Romelu Lukaku è stato il miglior marcatore nerazzurro della stagione 2019/20: 34 gol in 51 partite ufficiali di tutte le competizioni (Friedemann Vogel/Pool via Getty Images)

Proprio da Conte passeranno molte delle sliding doors di questa squadra, di questo gruppo. Per il tecnico la stagione che sta iniziando è un banco di prova: deve dimostrare di saper e poter andare oltre se stesso, oltre l’evidenza, ovvero oltre la certezza che si tratta dell’allenatore perfetto per risollevare club nel breve periodo pur dovendo raccogliere cocci (come a Torino o a Londra); deve dimostrare che le sue qualità come tecnico – già visibili e già riconosciute più o meno a tutte le latitudini – possono superare quel che abbiamo già visto alla Juventus, al Chelsea, in Nazionale. Perciò la sua Inter non potrà più essere solo uguale a se stessa, deve andare oltre i meccanismi mandati a memoria, gli automatismi che abbiamo imparato a conoscere. In più Conte deve dare risposte a una società che gli ha fornito gli strumenti più adatti che potesse dargli, ma qualche volta anche l’ha anche invitato in maniera esplicita a cercare una variazione sul tema. Come successo con Eriksen.
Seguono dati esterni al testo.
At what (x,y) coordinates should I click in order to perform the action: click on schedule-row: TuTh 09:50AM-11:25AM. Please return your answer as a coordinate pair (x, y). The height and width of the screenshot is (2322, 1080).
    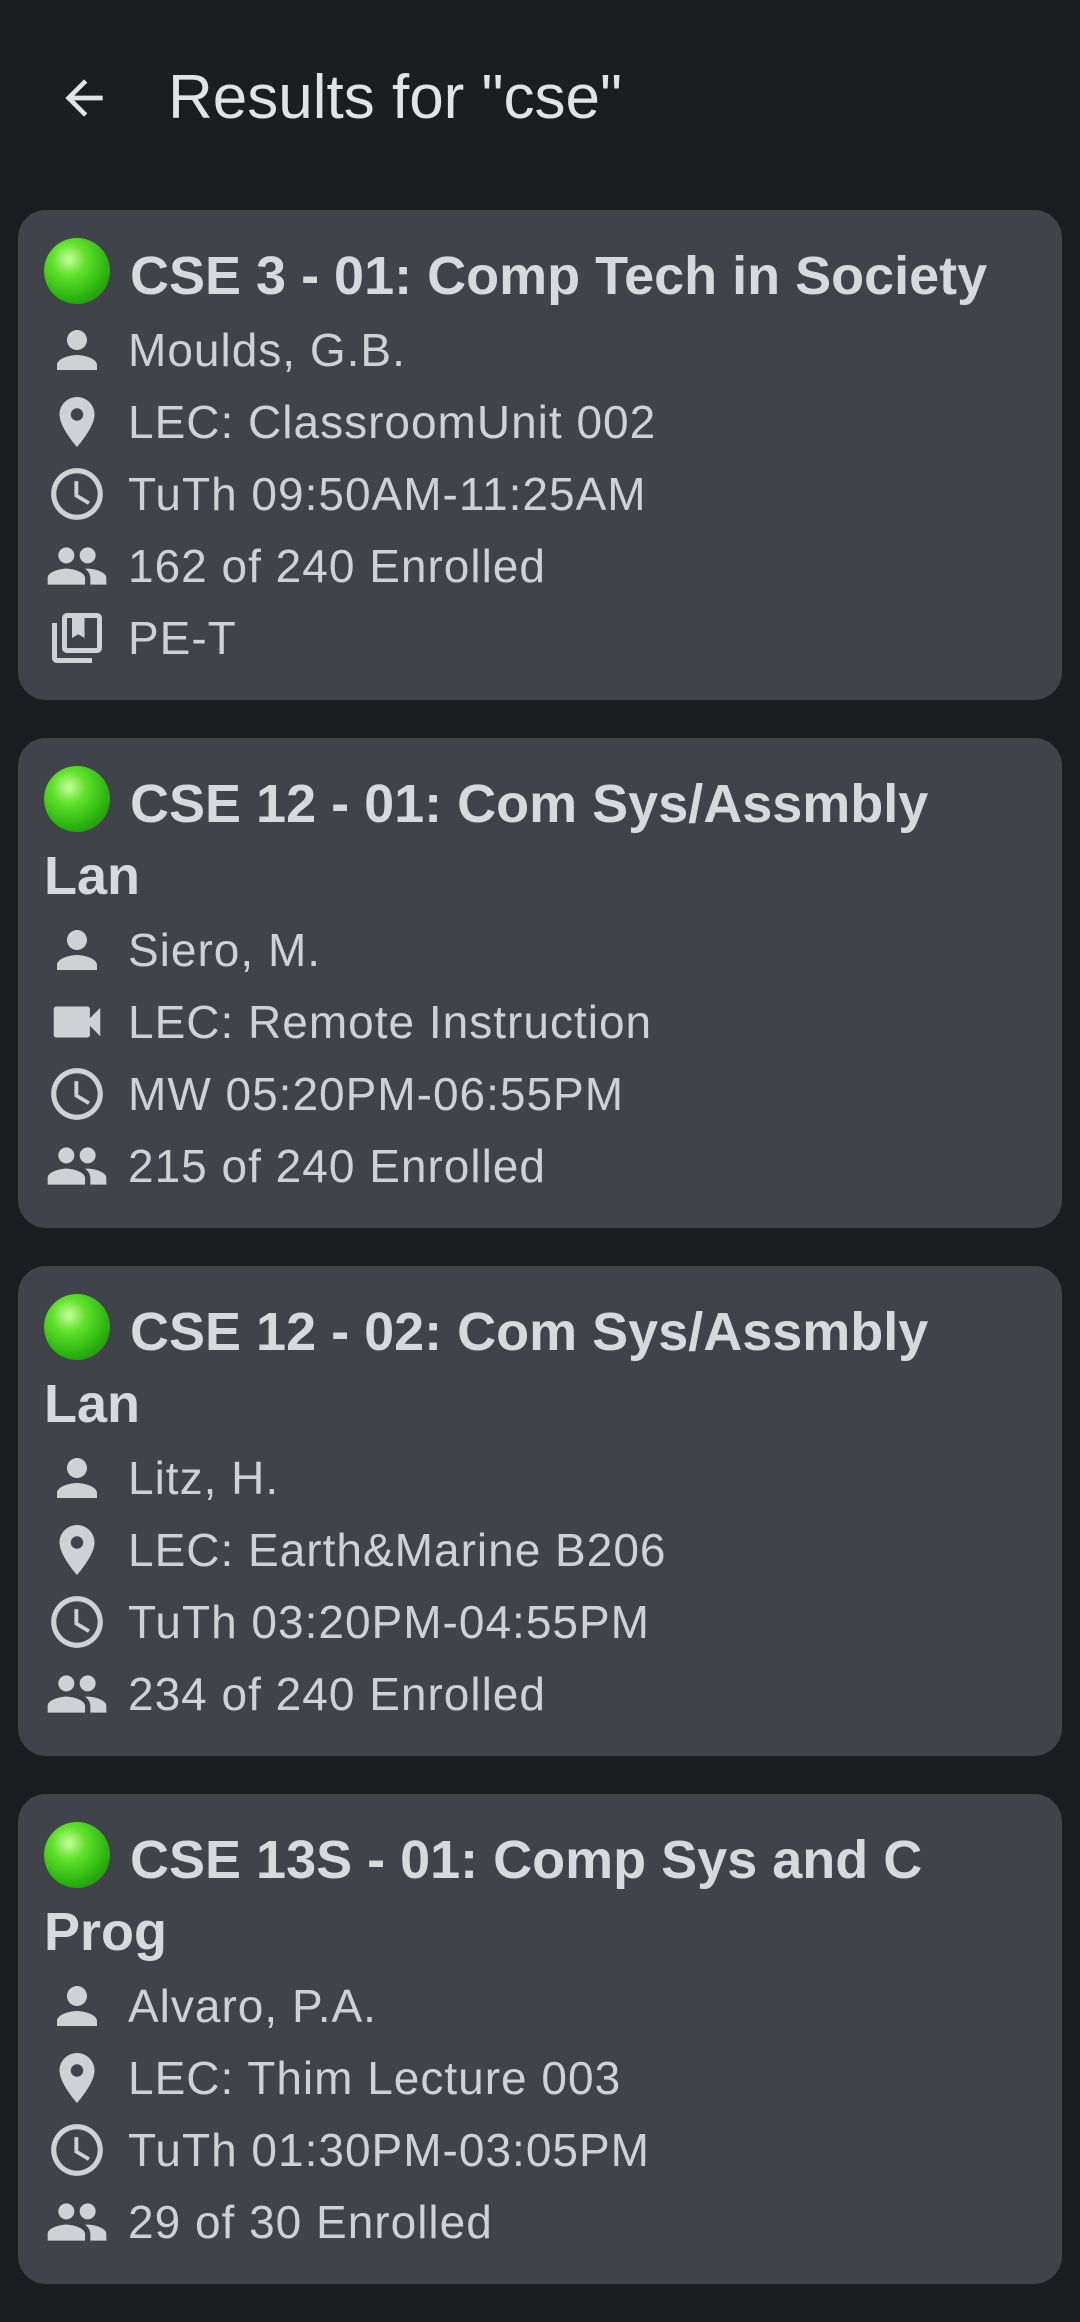
    Looking at the image, I should click on (540, 494).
Il danese è stato acquistato a gennaio e doveva servire proprio a spezzare la monotonia, doveva rendere l’Inter meno prevedibile. Offriva e offre ancora adesso una soluzione alternativa sulla trequarti, crea linee di passaggio alle spalle del centrocampo avversario, è un riferimento offensivo per la manovra che va oltre l’appoggio semplice, diretto, verticale sulle due punte. Il 2020 però finora ha detto altro: Eriksen è stato usato soprattutto come risorsa dalla panchina, non è mai stato un elemento centrale per lo sviluppo della manovra, e al momento somiglia tanto a una grande occasione persa. Ma lo stesso discorso vale per Skriniar, che all’Inter c’era già prima di Conte e che con l’allenatore pugliese si è lentamente trasformato da perno difensivo in comprimario di cui si può anche fare a meno.
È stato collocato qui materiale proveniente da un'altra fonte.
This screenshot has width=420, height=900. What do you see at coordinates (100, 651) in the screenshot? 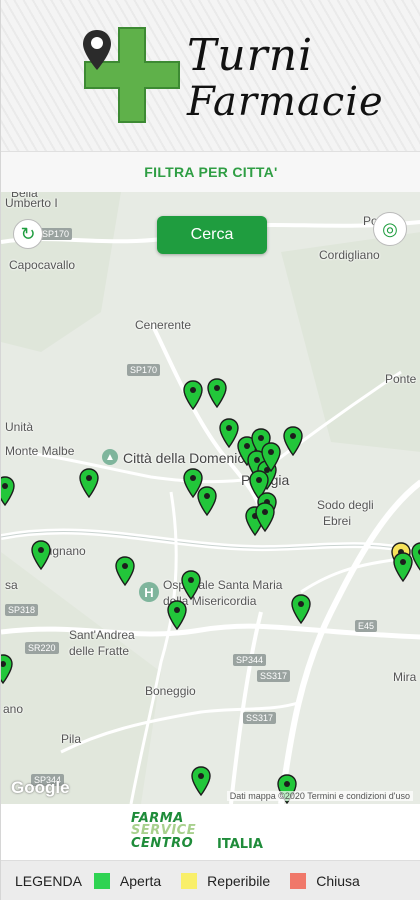
I see `map-place: delle Fratte` at bounding box center [100, 651].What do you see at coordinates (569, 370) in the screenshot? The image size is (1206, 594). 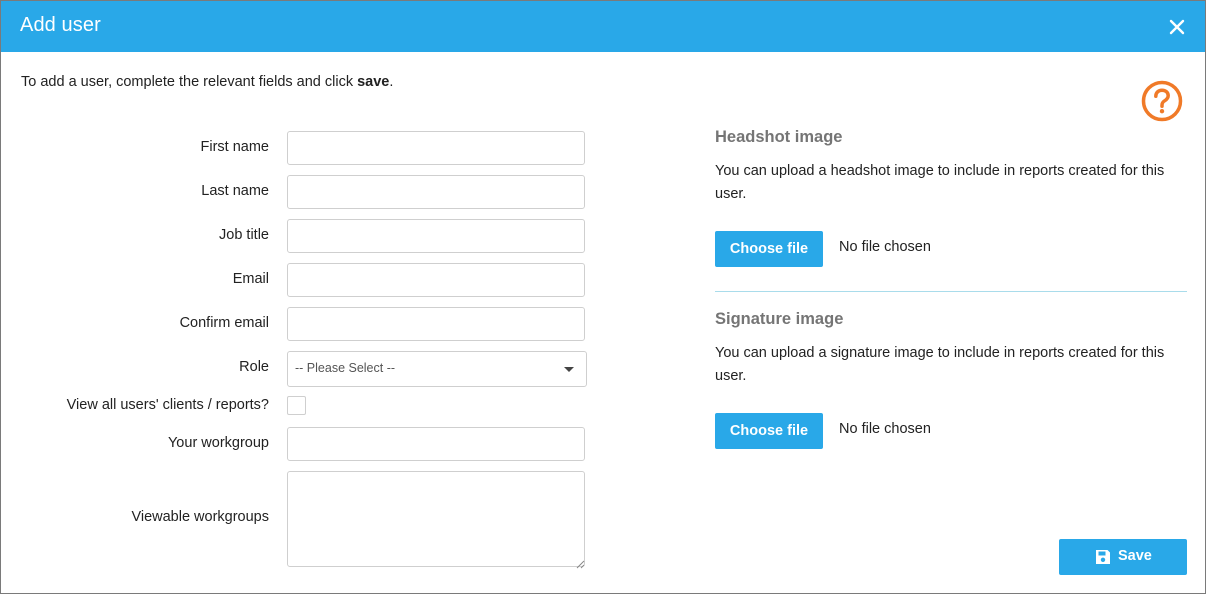 I see `chevron-down-icon` at bounding box center [569, 370].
Da quando è arrivato in nerazzurro, Eriksen ha accumulato poco più di mille minuti di gioco in 26 presenze ufficiali; il suo score è di quattro gol realizzati (Filippo Monteforte/AFP via Getty Images)

Eriksen e Skriniar sono due casi manifesto della gestione polarizzante di Conte, che non ha mai avuto problemi a sacrificare il talento sull’altare del sistema e del piano gara preimpostato. E che nell’ultima stagione ha fatto bene, ma che proprio in virtù di questo suo approccio sembra aver svalutato alcuni asset – economici e tecnici – di grande importanza per il club. La nuova Inter, invece, dovrà vivere anche delle letture estemporanee dei suoi giocatori migliori, dovrà dimostrare di poter crescere a livello individuale e di squadra, e di saper interpretare anche i contesti di gioco più complessi, contro gli avversari migliori. Per farlo, Conte potrebbe pensare di allentare la presa su alcuni principi cardine del sistema, così da lasciare campo libero all’interpretazione dei singoli. E la sensazione è che siano i giocatori come Skriniar, ma soprattutto come Eriksen, a poter offrire una prima via d’uscita dall’impasse.

Quest’anno l’Inter dovrà mostrare una nuova competitività, la capacità di giocarsi il campionato dall’inizio alla fine, sfruttando ogni minima possibilità di vincere: lo scudetto non può essere obiettivo minimo, certo, ma è un risultato a cui tendere da oggi fino a maggio. La crescita di Conte e della sua squadra, però, passa necessariamente anche da un percorso migliore in tutte le competizioni: una squadra con l’ambizione di competere la Juventus, di diventare la migliore d’Italia è chiamata a un percorso costante su 38 partite di campionato, ma servirà un ruolo da protagonista anche in Champions League. Il club sta facendo quel che può per assecondare il suo allenatore, sta costruendo la rosa più adatta alle sue idee. Adesso Conte, insieme ai suoi giocatori, deve dimostrare di valere questa fiducia incondizionata, questa coerenza progettuale diventata estrema e raggiunta in extremis, per provare a capitalizzare il buon lavoro fatto nella scorsa stagione.